What puzzles me is why "includes" aren't part of the core HTML.
d_raymondson — 2013-02-14T10:25:55-05:00 — #6
Thank you. I much appreciate your comment. an SSI looks like a good way to go.
stevie_d — 2013-02-14T16:48:19-05:00 — #7
Because it puts extra work on the server. If the server knows that everything in a file is just pure and simple HTML that it can send straight to the user-agent that's asking for it, that's a whole lot easier than if it has to read through every file looking for comments and then checking those comments to see if there are 'include' commands, and then actioning them.
And while that might not seem like a big deal now, remember that when the internet was being developed 20 years ago, computers, servers and connections were a whole load slower and less powerful than they are today.
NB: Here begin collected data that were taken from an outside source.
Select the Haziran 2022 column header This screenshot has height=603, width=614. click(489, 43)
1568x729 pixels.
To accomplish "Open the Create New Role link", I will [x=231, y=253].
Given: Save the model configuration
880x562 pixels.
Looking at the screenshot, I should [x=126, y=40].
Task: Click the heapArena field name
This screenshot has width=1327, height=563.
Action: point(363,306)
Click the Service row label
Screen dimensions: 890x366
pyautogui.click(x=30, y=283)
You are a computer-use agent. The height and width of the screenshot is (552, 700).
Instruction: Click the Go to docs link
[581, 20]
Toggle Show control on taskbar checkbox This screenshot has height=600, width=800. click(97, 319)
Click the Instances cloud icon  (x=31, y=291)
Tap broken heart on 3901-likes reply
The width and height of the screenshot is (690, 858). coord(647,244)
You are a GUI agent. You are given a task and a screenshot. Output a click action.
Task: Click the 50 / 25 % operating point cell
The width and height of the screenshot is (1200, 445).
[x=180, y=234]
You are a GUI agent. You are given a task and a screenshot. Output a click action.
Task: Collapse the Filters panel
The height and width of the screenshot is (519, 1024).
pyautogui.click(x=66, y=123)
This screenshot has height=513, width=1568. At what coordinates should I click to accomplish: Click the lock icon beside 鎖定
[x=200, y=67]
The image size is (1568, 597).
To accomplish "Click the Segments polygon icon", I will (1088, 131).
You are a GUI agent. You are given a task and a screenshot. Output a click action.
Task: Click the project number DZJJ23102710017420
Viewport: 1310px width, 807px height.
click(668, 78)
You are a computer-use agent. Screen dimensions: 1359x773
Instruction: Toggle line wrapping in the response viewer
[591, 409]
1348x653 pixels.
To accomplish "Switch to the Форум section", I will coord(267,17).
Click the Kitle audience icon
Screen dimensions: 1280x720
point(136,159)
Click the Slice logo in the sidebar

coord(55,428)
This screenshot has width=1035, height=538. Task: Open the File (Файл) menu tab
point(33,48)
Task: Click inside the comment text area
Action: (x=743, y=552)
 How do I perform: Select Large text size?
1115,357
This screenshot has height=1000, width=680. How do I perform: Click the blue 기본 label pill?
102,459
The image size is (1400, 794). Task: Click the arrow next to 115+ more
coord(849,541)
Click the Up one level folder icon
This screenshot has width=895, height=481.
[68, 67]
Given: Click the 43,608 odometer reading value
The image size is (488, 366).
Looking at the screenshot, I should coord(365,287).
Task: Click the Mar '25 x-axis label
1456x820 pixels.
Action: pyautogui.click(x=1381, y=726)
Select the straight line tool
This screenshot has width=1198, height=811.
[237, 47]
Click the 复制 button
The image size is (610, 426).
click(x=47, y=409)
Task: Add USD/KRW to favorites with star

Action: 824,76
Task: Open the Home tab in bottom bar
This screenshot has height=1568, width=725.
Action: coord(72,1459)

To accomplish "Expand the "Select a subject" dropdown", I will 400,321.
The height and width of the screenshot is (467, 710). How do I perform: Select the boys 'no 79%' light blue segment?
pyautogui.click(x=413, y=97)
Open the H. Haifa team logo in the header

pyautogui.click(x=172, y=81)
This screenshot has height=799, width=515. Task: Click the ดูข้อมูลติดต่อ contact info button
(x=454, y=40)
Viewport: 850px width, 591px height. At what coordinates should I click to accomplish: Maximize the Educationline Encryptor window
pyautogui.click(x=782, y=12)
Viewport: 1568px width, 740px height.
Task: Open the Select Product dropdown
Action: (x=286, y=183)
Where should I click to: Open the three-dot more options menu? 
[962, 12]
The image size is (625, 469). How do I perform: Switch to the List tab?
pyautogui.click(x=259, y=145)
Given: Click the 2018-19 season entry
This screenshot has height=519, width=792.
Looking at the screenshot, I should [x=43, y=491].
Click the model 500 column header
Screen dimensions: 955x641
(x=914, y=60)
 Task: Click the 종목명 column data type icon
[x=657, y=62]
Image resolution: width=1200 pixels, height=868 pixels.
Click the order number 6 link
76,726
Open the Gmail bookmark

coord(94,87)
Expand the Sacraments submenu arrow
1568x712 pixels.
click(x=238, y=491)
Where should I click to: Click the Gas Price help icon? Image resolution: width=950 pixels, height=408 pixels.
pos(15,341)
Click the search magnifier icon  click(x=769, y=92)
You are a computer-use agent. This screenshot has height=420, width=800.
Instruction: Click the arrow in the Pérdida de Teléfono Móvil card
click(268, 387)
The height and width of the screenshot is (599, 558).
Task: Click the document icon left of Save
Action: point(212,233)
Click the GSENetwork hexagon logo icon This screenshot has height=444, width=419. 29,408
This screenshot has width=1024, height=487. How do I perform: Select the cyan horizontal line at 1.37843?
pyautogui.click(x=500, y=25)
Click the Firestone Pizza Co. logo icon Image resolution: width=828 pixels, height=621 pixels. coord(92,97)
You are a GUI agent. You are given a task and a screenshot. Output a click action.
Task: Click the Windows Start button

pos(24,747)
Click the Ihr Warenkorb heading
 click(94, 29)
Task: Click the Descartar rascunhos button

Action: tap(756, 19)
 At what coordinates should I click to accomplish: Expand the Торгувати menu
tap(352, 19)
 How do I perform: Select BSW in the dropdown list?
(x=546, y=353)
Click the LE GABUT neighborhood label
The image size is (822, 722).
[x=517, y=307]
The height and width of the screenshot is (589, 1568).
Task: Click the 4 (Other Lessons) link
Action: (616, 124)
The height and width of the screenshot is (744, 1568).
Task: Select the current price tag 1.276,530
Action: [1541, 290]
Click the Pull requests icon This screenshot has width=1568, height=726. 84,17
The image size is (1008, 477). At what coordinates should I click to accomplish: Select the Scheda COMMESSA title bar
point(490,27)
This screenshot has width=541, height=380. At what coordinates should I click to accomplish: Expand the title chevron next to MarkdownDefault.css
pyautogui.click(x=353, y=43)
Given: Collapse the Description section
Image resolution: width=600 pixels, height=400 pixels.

Imagine you're a librarian, and any time anyone borrows a book you have to go through and wherever a town or city is mentioned, stick a tourist leaflet for that town or city in the book. That's a pretty big job, and it's going to really slow you down. Wouldn't it be so much easier if books that mentioned towns or cities had a nice big marking on the cover so that you could tell them apart? That way, any book without the marking on the cover, you could just hand straight over, knowing you didn't have to check through it – that would speed your work up immeasurably. It's a bit like that for web servers, except that they can read quicker.
d_raymondson — 2013-02-15T19:00:08-05:00 — #8
Thank you, again. That clarifies a bit, but look at it this way. In HTML and CSS both, there are ways to reference other documents in the web site file structure. For example, the IMG attribute is used to point to an image file (.jpg, .gif, etc.) that is not part of the .htm document itself. Multiple page can access the same image file. Similarly, why not forget about comments entirely and use a TXT or similarly attribute to do this with a snippet of text or a menu? I know that HTML doesn't work this way, I'm just saying--with a touch of moral indignation :)--that it ought to.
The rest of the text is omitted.